Dopo l’Angelus Francesco si è rivolto ai “fratelli Vescovi d’Europa” perché sostengano l’iniziativa. E due parrocchie del Vaticano danno l’esempio.


“Di fronte alla tragedia di decine di migliaia di profughi che fuggono dalla morte per la guerra e per la fame, e sono in cammino verso una speranza di vita, il Vangelo ci chiama, ci chiede di essere ‘prossimi’, dei più piccoli e abbandonati. A dare loro una speranza concreta.

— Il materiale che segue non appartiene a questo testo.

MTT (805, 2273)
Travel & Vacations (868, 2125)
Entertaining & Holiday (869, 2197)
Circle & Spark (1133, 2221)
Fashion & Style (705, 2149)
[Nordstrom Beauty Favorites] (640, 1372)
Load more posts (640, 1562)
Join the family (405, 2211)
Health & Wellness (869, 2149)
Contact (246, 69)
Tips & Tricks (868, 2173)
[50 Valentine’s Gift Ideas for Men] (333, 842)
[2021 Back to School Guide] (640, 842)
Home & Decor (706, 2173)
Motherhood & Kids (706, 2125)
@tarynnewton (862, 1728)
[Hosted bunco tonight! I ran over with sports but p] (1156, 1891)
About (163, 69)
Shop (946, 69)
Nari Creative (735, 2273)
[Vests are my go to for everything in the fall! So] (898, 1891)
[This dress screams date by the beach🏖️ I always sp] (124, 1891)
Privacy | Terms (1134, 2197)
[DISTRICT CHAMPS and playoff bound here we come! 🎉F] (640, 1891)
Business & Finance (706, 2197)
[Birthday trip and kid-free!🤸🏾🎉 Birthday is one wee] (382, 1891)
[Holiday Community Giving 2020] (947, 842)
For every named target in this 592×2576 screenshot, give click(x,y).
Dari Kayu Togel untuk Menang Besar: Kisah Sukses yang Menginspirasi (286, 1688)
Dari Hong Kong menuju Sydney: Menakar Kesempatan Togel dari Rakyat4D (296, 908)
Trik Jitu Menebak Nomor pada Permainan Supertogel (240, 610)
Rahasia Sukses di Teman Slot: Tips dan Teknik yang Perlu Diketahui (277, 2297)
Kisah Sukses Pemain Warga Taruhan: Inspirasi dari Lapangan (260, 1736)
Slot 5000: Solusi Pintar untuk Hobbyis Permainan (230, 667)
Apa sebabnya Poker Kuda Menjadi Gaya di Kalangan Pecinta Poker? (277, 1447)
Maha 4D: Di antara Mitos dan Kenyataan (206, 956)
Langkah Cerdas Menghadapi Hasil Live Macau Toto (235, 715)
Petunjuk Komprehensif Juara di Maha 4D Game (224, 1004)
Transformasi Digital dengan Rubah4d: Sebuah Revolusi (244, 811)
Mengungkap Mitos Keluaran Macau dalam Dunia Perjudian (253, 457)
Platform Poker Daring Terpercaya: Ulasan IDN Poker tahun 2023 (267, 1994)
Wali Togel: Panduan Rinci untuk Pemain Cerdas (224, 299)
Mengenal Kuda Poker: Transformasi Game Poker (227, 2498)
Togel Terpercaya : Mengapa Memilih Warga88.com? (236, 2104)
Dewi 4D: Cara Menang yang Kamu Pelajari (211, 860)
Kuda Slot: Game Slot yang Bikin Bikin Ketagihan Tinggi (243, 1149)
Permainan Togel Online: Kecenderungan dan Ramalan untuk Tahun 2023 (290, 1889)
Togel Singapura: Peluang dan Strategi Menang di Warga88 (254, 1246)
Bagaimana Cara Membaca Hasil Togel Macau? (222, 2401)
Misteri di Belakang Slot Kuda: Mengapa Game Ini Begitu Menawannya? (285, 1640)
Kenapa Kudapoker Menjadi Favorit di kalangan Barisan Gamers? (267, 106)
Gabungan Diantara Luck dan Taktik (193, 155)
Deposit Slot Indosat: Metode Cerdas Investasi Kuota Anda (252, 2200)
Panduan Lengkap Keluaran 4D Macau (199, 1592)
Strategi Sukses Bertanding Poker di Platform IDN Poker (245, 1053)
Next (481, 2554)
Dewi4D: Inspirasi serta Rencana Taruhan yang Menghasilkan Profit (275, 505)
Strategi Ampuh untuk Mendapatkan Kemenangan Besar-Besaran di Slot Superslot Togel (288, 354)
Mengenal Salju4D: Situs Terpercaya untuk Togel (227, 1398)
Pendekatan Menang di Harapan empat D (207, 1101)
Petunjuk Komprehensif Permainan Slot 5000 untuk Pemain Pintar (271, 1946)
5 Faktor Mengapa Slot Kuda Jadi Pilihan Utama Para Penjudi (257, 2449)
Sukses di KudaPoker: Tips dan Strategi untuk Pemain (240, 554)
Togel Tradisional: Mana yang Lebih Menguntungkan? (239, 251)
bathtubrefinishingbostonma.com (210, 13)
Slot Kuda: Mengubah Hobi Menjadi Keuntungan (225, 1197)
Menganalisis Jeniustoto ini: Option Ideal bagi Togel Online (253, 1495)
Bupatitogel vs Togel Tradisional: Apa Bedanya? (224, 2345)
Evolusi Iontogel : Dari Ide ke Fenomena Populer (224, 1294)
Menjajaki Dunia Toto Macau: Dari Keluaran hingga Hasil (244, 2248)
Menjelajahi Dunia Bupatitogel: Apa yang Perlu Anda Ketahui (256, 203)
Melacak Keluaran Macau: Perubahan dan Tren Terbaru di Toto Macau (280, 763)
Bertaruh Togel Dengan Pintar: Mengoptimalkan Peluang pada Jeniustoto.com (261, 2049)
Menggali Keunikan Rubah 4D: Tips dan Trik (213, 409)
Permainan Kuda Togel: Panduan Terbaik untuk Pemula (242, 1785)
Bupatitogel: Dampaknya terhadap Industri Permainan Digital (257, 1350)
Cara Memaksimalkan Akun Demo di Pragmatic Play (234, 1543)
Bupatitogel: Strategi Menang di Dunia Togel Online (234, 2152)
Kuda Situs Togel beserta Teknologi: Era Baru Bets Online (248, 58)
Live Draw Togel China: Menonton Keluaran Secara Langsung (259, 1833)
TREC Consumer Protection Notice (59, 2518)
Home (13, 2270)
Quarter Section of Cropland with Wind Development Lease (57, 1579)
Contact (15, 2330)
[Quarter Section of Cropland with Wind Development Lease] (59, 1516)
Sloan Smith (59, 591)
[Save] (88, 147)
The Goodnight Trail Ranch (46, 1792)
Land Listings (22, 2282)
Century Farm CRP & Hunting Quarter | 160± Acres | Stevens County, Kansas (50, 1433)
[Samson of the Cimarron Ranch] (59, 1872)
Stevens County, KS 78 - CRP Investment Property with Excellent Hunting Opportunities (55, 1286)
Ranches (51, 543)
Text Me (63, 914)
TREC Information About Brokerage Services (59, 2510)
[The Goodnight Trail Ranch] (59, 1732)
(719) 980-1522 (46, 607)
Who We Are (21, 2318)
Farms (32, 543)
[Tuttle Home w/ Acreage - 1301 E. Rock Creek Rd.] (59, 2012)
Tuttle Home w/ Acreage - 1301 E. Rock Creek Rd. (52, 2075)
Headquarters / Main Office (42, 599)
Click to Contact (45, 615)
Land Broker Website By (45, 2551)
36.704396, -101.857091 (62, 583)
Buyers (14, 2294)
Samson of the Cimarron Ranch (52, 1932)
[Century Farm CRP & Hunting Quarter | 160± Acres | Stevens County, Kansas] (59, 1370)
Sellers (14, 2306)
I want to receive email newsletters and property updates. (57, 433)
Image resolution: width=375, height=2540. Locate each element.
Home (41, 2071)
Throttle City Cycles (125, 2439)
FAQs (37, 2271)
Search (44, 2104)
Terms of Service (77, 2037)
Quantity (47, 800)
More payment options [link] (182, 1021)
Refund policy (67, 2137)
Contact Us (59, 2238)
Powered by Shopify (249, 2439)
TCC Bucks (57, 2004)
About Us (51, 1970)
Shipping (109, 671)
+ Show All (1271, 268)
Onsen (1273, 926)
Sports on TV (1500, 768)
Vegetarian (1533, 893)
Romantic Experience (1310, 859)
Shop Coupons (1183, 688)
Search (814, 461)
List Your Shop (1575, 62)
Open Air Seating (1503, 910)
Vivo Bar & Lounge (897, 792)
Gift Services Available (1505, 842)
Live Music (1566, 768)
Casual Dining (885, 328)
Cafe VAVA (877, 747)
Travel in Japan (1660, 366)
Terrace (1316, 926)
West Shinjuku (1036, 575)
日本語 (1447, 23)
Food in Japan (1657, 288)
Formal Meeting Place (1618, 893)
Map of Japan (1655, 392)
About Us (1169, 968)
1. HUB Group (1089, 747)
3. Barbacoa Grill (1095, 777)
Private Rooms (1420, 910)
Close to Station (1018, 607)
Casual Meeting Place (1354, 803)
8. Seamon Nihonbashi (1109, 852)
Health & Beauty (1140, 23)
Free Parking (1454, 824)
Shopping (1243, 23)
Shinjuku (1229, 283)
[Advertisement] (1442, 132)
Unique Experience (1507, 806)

Non soltanto dire: ‘Coraggio, pazienza!…’. La speranza cristiana è combattiva, con la tenacia di chi va verso una meta sicura”. Lo ha detto, ieri, dopo l’Angelus Papa Francesco. In prossimità del Giubileo della misericordia, il Pontefice ha rivolto “un appello alle parrocchie, alle comunità religiose, ai monasteri e ai santuari di tutta Europa a esprimere la concretezza del Vangelo e accogliere una famiglia di profughi. Un gesto concreto in preparazione all’Anno Santo della Misericordia”. Di qui la richiesta: “Ogni parrocchia, ogni comunità religiosa, ogni monastero, ogni santuario d’Europa ospiti una famiglia, incominciando dalla mia diocesi di Roma”. Il Santo Padre si è, quindi, rivolto ai suoi “fratelli vescovi d’Europa, veri pastori, perché nelle loro diocesi sostengano” il suo appello, “ricordando che Misericordia è il secondo nome dell’Amore”. Infine, ha ricordato: “Anche le due parrocchie del Vaticano accoglieranno in questi giorni due famiglie di profughi”.
“Grande gratitudine verso il Santo Padre che come sempre ci precede nella via del Vangelo e ci indica come tradurre la parola del Signore nelle situazioni più concrete in questo caso quella dei migranti”. Così il cardinale presidente della Cei, Angelo Bagnasco, ieri ai microfoni di Tv2000, durante lo “Speciale Angelus” dedicato all’appello di Papa Francesco alle parrocchie, alle comunità e ai santuari dell’Europa affinché accolgano una famiglia di profughi.
“Si tratta di continuare e intensificare – ha proseguito Bagnasco – l’impegno, lo sforzo, l’intelligenza, la generosità di tutte le diocesi italiane, che stanno facendo ormai da tanto tempo, per accogliere il più possibile questi disperati. Intensificare quest’opera in modo ancora più puntuale nel senso di rivolgersi e sostenere, come ha detto il Papa, le parrocchie, le comunità religiose, i santuari in modo che si possa il più possibile e nei tempi più brevi rispondere a questo grande e urgente appello”.
“Se una parrocchia accogliesse una famiglia – ha sottolineato Bagnasco, che è anche vice-presidente del Consiglio delle Conferenze episcopali europee (CCEE) – non occuperebbe solo una struttura ma metterebbe in movimento un’ulteriore rete di solidarietà, di vicinanze, prossimità che farebbe un grande bene a chi è ospitato e chi ospita”. L’indicazione del Papa è “molto concreta e la prendiamo tutti molto sul serio, sia noi vescovi italiani sia quelli europei con cui mi vedrò tra pochi giorni in Terra Santa per l’incontro annuale. Al primo punto dell’ordine del giorno metteremo questo appello del Santo Padre. Il Papa con questa indicazione allarga in modo molto consistente la porta della Chiesa e della Comunità cristiana in Europa e al di là dei numeri l’indicazione del Papa è un orizzonte ulteriormente grande. Questa apertura farà bene alla Comunità cristiana ma anche ai Paesi europei”.
L’appello del Papa, ha concluso il cardinale, ha “la valenza politica di un segno, uno stimolo, una spinta e un incoraggiamento. Vorremmo tutti che questa ulteriore apertura che ci indica il Santo Padre fosse per il Paese una parola: ‘coraggio si può fare’”.